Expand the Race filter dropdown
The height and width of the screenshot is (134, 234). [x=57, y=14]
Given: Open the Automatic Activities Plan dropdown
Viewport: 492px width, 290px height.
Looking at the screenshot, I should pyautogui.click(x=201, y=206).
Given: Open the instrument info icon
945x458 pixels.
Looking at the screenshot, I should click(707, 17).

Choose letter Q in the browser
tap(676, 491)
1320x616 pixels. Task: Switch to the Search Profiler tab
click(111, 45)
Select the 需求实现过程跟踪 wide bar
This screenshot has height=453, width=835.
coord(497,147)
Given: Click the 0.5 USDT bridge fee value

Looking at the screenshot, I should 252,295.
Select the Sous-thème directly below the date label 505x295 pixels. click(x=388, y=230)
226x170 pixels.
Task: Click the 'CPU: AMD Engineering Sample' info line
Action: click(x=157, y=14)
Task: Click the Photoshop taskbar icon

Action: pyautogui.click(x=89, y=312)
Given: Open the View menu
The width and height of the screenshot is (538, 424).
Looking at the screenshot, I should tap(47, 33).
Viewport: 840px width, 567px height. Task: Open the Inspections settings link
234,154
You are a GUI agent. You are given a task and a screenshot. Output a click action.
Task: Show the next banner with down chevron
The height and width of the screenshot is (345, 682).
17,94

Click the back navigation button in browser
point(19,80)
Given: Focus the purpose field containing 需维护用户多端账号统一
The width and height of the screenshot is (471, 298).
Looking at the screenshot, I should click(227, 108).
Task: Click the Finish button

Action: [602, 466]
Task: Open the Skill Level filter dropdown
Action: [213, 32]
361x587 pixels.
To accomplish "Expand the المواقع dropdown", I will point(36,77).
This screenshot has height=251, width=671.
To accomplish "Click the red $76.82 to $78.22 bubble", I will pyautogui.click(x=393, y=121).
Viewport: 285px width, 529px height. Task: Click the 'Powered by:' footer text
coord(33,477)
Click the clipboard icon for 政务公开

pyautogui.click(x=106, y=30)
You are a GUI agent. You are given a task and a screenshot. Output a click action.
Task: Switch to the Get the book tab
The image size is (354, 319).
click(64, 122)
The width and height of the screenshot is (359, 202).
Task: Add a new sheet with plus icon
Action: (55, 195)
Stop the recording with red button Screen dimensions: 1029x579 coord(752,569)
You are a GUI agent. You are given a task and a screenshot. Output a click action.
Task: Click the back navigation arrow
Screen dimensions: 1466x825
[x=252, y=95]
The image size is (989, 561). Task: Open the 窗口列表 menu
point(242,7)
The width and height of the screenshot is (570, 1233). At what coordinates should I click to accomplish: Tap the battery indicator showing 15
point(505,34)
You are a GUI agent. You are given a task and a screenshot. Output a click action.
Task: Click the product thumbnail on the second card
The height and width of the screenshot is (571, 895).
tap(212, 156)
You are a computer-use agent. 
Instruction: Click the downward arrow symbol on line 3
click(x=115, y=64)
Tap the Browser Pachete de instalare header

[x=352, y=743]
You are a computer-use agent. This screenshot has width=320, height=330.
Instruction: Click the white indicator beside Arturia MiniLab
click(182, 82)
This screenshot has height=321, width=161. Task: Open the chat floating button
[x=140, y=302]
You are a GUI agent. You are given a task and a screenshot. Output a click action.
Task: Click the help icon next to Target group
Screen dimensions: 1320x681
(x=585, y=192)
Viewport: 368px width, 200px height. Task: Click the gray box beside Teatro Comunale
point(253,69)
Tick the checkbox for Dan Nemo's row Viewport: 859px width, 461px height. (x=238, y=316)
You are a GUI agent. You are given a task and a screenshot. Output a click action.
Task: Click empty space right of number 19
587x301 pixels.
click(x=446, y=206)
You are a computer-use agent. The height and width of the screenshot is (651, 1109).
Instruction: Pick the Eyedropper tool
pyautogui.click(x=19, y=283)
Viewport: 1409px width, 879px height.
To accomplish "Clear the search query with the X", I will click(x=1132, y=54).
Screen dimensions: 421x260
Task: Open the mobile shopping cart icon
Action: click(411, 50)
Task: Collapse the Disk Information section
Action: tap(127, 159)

----------------------------------------

Problem to solve
Quote in full each line from the top of the records above through the line with "Given: Open the View menu"; stop after that line.

Output of the task
Expand the Race filter dropdown
The height and width of the screenshot is (134, 234). [x=57, y=14]
Given: Open the Automatic Activities Plan dropdown
Viewport: 492px width, 290px height.
Looking at the screenshot, I should pyautogui.click(x=201, y=206).
Given: Open the instrument info icon
945x458 pixels.
Looking at the screenshot, I should click(707, 17).

Choose letter Q in the browser
tap(676, 491)
1320x616 pixels. Task: Switch to the Search Profiler tab
click(111, 45)
Select the 需求实现过程跟踪 wide bar
This screenshot has height=453, width=835.
coord(497,147)
Given: Click the 0.5 USDT bridge fee value

Looking at the screenshot, I should 252,295.
Select the Sous-thème directly below the date label 505x295 pixels. click(x=388, y=230)
226x170 pixels.
Task: Click the 'CPU: AMD Engineering Sample' info line
Action: click(x=157, y=14)
Task: Click the Photoshop taskbar icon

Action: pyautogui.click(x=89, y=312)
Given: Open the View menu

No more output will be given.